Figure 4. ROC analysis of sTim-3 to determine its diagnostic value for patients with hepatitis and hepatitis with fibrosis. (A) ROC curve of sTim-3 in healthy controls and patients with hepatitis (the first batch of included samples). (B) ROC curve of sTim-3 in healthy controls and patients with hepatitis (the second batch of included samples). (C) ROC curve of sTim-3 in healthy controls and patients with hepatitis and fibrosis (the first batch of included samples). (D) ROC curve of sTim-3 in healthy controls and patients with hepatitis and fibrosis (the second batch of included samples). (E) ROC curve of sTim-3 in patients with hepatitis and hepatitis with fibrosis (the first batch of included samples). (F) ROC curve of sTim-3 in patients with hepatitis and hepatitis with fibrosis (the second batch of included samples).

As shown in Table 3, we compared the positive detection rates of sTim-3 and HA in patients with hepatitis and hepatitis with fibrosis. The cut off for sTim-3 was determined by the Youden index in Figure 4E, where the cut off value was 19.45 ng/mL. At this cut off value, and positivity rates of 21.68% and 66.13%, respectively, sTim-3 can effectively distinguishing between hepatitis and hepatitis with fibrosis. In addition, combined detection of HA and sTim-3 can improve the positive detection rate of hepatitis with fibrosis up to 77.43%.

TABLE 3

Table 3. Comparison of the positive rate of sTim-3 and HA to distinguish hepatitis from hepatitis with liver fibrosis.

Discussion

We studied the role of sTim-3 in HBV, HCV, and HEV infections. Our results suggest that the sTim-3 concentrations in patients with hepatitis were significantly higher than those in the control group and were closely related to ALT and AST levels. sTim-3 is known to be related to the progression of infectious diseases, such as tuberculosis (18), HBV (10), and HIV (19). Serum sTim-3 may also be related to HCV and HEV infections and disease progression. Our study provides new information on the clinical diagnostic and surveillance value of sTim-3 in infectious diseases.

It is well known that Th cells play a key role in the regulation of the dynamic balance of the body’s immune response and an important regulatory role in HBV infection. Th cells secrete a variety of cytokines, increase the activity of CD8 + T cells, and promote cellular immune responses (20) improving the body’s ability to clear viruses. However, they also aggravate liver cell damage. ALT and AST are liver function parameters, and their levels increase in a patient’s serum upon cellular damage (10, 21). Increase in bilirubin level during viral hepatitis is related to liver cell damage and the degree of hepatic necrotizing inflammation (22), while reduction in ALB level is also related to the severity of liver synthetic function damage (10). The present study showed that sTim-3 levels in patients infected with HBV, HCV, or HEV were positively correlated with serum ALT, AST, Dbil, and Tbil levels, and sTim-3 levels were negatively correlated with ALB. The results indicate that sTim-3 can reflect the degree of liver cell damage in patients infected with HBV, HCV, or HEV to a certain extent and help in monitoring and evaluation of disease development.

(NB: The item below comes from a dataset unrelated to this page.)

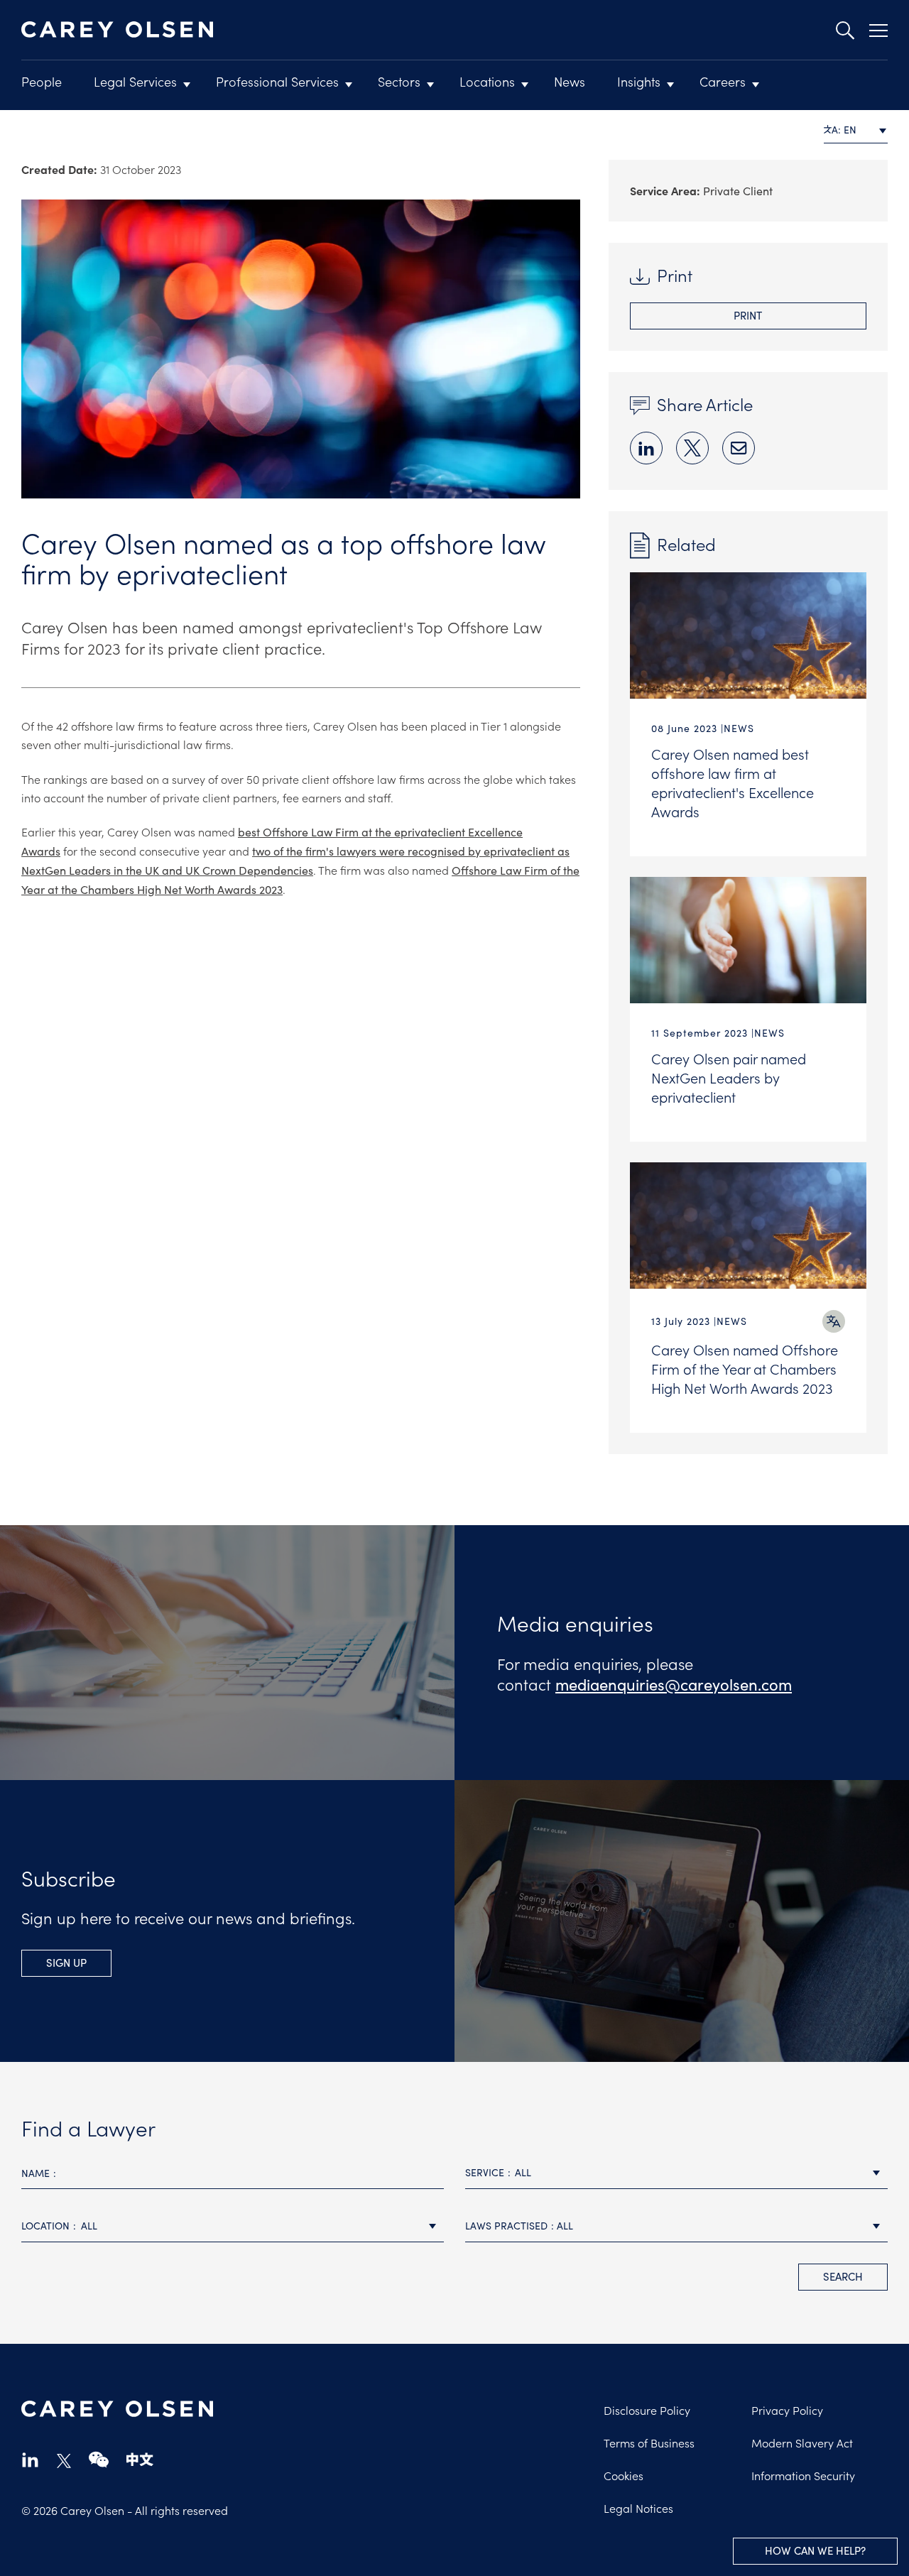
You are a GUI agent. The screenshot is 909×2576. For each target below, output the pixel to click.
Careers (723, 81)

This study showed that the sTim-3 concentrations in patients infected with HBV, HCV, and HEV were significantly higher than those in the healthy controls. The possible reason could be the accumulation of tissue-related memory Treg cells expressing high levels of Tim-3 in liver during the inflammatory stage of viral hepatitis infection (23). In addition, Tim-3 is mainly present on the surface of Th1 cells. When the body is invaded by viruses, Th1 levels increase during the activation of T cell immunity. Tim-3 expression on Th1 cells increases, which inhibits their excessive proliferation, and regulates the balance of Th1/Th2 (24), and exerts a negative immunomodulatory effect. Tim-3 expression also increases in depleted T cells and natural killer cells in patients infected with HBV/HCV (12, 13, 25, 26). Tim-3 mainly exists in three forms: full-length, spliced, and detached. Membrane bound Tim-3 can be cleaved from cell surfaces by metalloproteinases ADAM10 and ADAM17 to produce sTim-3 (27). sTim-3 can be a result of shedding from the cell surfaces after metalloprotease activity, and sTim-3 level may sequentially reflect membrane Tim-3 level. Therefore, sTim-3 levels in patients with three types of viral hepatitis infection were higher than those in the normal control group. The level of sTim-3 in patients infected with HEV was higher than that in patients infected with HBV, possibly because hepatitis caused by HEV is a systemic disease. Recently, studies have systematically explained the many extrahepatic manifestations of HEV infection, which are mainly related to diseases such as the kidney system, autoimmune system, and pancreatitis (28). Moreover, studies have shown that sTim-3 plays an important immunoregulatory role in kidney disease (17, 29), pancreatitis (30), and autoimmune diseases (31), resulting in its high serum levels. Similarly, sTim-3 levels were higher in patients infected with HEV as well.

sTim-3 concentration is elevated in patients infected with HBV and gradually increases in the serum of patients with liver cirrhosis and liver cancer (10). These findings are consistent with our research. In addition to HBV infection, our study reported for the first time that sTim-3 increased in patients infected with HCV and HEV as well and further increased in patients with hepatitis along with liver fibrosis. sTim-3 likely participates in pathogenesis by regulating the balance between Th1 and Th2. Liver fibrosis is a manifestation of tissue damage and inflammation, and viral hepatitis is one of its causes (32). Especially after hepatitis virus infection, without intervention treatment, liver fibrosis develops easily. Tim-3 may promote the progression of liver fibrosis by regulating the secretion of cytokines (TNF-α, IL-10, and IFN-γ) by immune cells, thereby regulating the progression of liver disease (33). Our data showed that Dbil and ALB in the serum of patients infected with HBV or HCV and hepatitis or hepatitis with fibrosis showed significant differences, but there was no difference among patients infected with HEV. Hence, sTim-3 has the advantage of distinguishing HEV-infected hepatitis and hepatitis with fibrosis. The dysfunction of monocytes is an important reason for the development of liver cirrhosis, and studies have confirmed that Tim-3 plays an important role in the expression of monocytes (26). High expression of Tim-3 may limit the activation of monocytes, thereby inhibiting cytokine production, which further promotes liver fibrosis progression. In addition, studies have shown that in patients with liver cirrhosis the CD⁺ T cell phenotype is altered, and high expression of Tim-3 in the cell membrane is one of the characteristics (34). This may be the reason for higher sTim-3 level in patients with liver fibrosis than in patients with hepatitis. These results indicate that sTim-3 level is related to the progression of the disease (the degree of liver damage) after hepatitis virus infection and is a potential marker for monitoring the progression of the disease upon hepatitis virus infection.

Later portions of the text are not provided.